This guide offers general tips to be followed when writing code examples for keras.io. Make sure to read it before opening a PR.
Make sure to use fully-spelled out variable names. Do not use single-letter variable names.
Do not use abbreviations unless they're completely obvious (e.g. num_layers
is ok).
This is bad:
m = get_model(u=32, d=0.5)
This is good:
model = get_model(units=32, dropout_rate=0.5)
Import modules, not individual objects. In particular, don't import individual layers. Typically you should import the following:
import tensorflow as tf
from tensorflow import keras
from tensorflow.keras import layers
Then access objects from these modules:
tf.Variable(...)
tf.reshape(...)
keras.Input(...)
keras.Model(...)
keras.optimizers.Adam(...)
layers.Layer(...)
layers.Conv2D(...)
If your example requires extra dependencies, don't include installation commands as part of the code of your example. Instead, mention the dependencies in the text, alongside an example of the pip command to install them, e.g.

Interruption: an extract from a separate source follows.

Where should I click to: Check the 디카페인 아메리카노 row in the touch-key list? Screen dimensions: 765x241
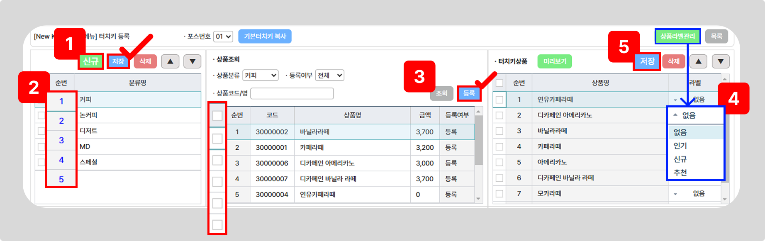point(499,115)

This example requires XYZ. You can install it via the following command: `pip install XYZ`
Use Functional models wherever possible.
Only use subclassing if your model cannot straightforwardly be implemented as a Functional model.
If writing a subclassed Model or Layer, do not instantiate any Layer as part of the call()
method.
Any layer you use in call()
should have been instantiated beforehand, either in __init__()
or in build()
.
This is bad:
class MyLayer(layers.Layer):
def call(self, x):
...
x = layers.Add()([x, y])
...
This is good:
class MyLayer(layers.Layer):
def call(self, inputs):
...
features += other_features
...
Use model.fit()
whenever possible. If you cannot use the built-in fit()
(e.g. in the case of a GAN, VAE, similarity model, etc.) then use
a custom train_step()
method to customize fit()
(see guide).
If you need to customize how the model iterates on the data (e.g. in the case of a RL algorithm or a curriculum learning algorithm),
then write a training loop from scratch using tf.GradientTape
.
Whenever you call fit()
(or otherwise run a training loop), make sure to
use a validation dataset (validation_data
argument) to monitor the model's performance
on data it has not seen during training. Likewise, when showing inference results,
use samples from a validation or test set, not training samples.
The only exception to this rule is in the case of generative models.
We need to keep the run time of the notebooks short (typically no more than 20 minutes on a V100 GPU). However, many models need to be trained for much longer in order to achieve good results. In such cases:
- Keep the run time short by limiting the number of epochs (e.g. train for a single epoch).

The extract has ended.